Diferentes neveros quedaron atrás cuando, después de reponer fuerzas en el refugio de la Caldera, comenzamos la ascensión final hasta la cima, esta sería alcanzada por la cresta más próxima al sentido de la marcha, descartando la senda menos exigente que serpentea por la loma del Mulhacén. Alcanzando uno de sus cuellos apareció frente a nosotros la inmensidad de la cara norte de Sierra Nevada, sin duda fue uno de los momentos cumbre de aquella subida. Un momento multiorgásmico, según nos vaticinó uno de los guardas del parque.
Lo que nos quedaba hasta la cima, siguiendo la cresta, constituiría el tramo más duro, no sé cuantos latidos de corazón por un solo paso, y el paso corto por supuesto… Pero llegamos (ellas primero, ellos a continuación). Los pequeños esfuerzos en aquella altitud y sin apenas aclimatación se pagan con fatiga notable; al menos yo, después de una varicela y con una bronquitis a cuestas, así lo sentía.

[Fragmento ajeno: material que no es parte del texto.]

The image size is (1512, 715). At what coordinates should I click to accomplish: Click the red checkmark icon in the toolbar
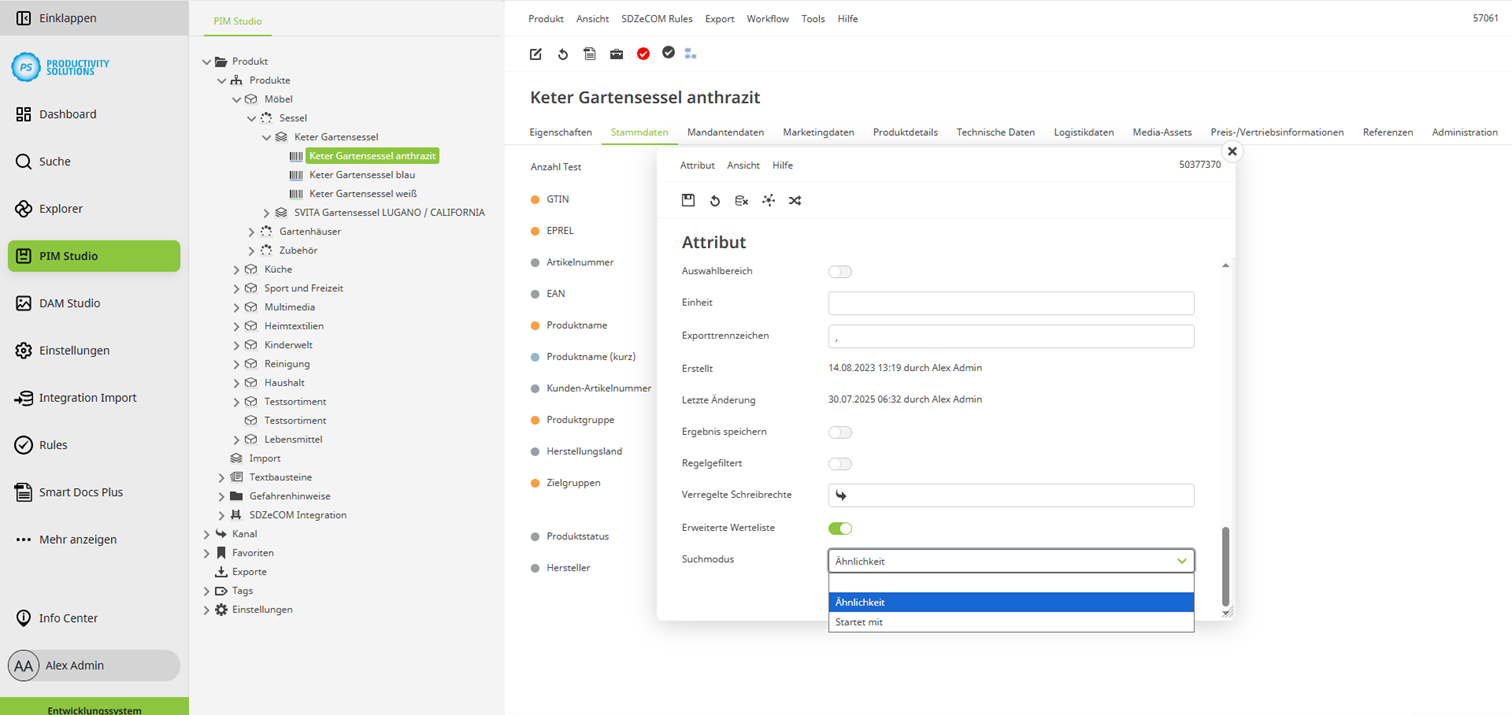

Tras las fotos, el gozo de la meta conseguida, llamadas telefónicas (¡sí, hay cobertura!) pusimos rumbo de vuelta al refugio de Poqueira. La intención era pasar sobre el paraje conocido por “Siete Lagunas” para desde lo alto valorar su visita o continuar hasta Poqueira… Pero mientras uno de los guías se cegaba siguiendo el GPS, el otro se despistaba obviando el mapa. Para cuando se descubrió el error que nos alejaba de Siete Lagunas, sin llegar a verlas, el descenso ya era demasiado para pensar en remontarlo. Así pues y tras unos minutos tensos, “ni pa ti, ni pa mi” se optó por la bajada directa y brutal hacia el lejano refugio, sin tener en cuenta ni el mapa ni el GPS… El descenso fue duro, fue cansino, fue agotador, y para lo único que sirvió es para que nos felicitaran por haber abierto una nueva “senda” en Sierra Nevada, con el exotismo añadido de que esta senda estaba jalonada por restos de accidentes aéreos.
Al día siguiente con el buen sabor de boca por lo conseguido, desandamos lo andado el primer día. Primero la acequia alta, luego la baja, un tramo de bosque y al fin Capileira. ¡Y para celebrarlo jarra en la Alpujarra, de cerveza!
A estos días de ascensión, siguieron otros de placer en la capital Granadina… pero eso es otra historia.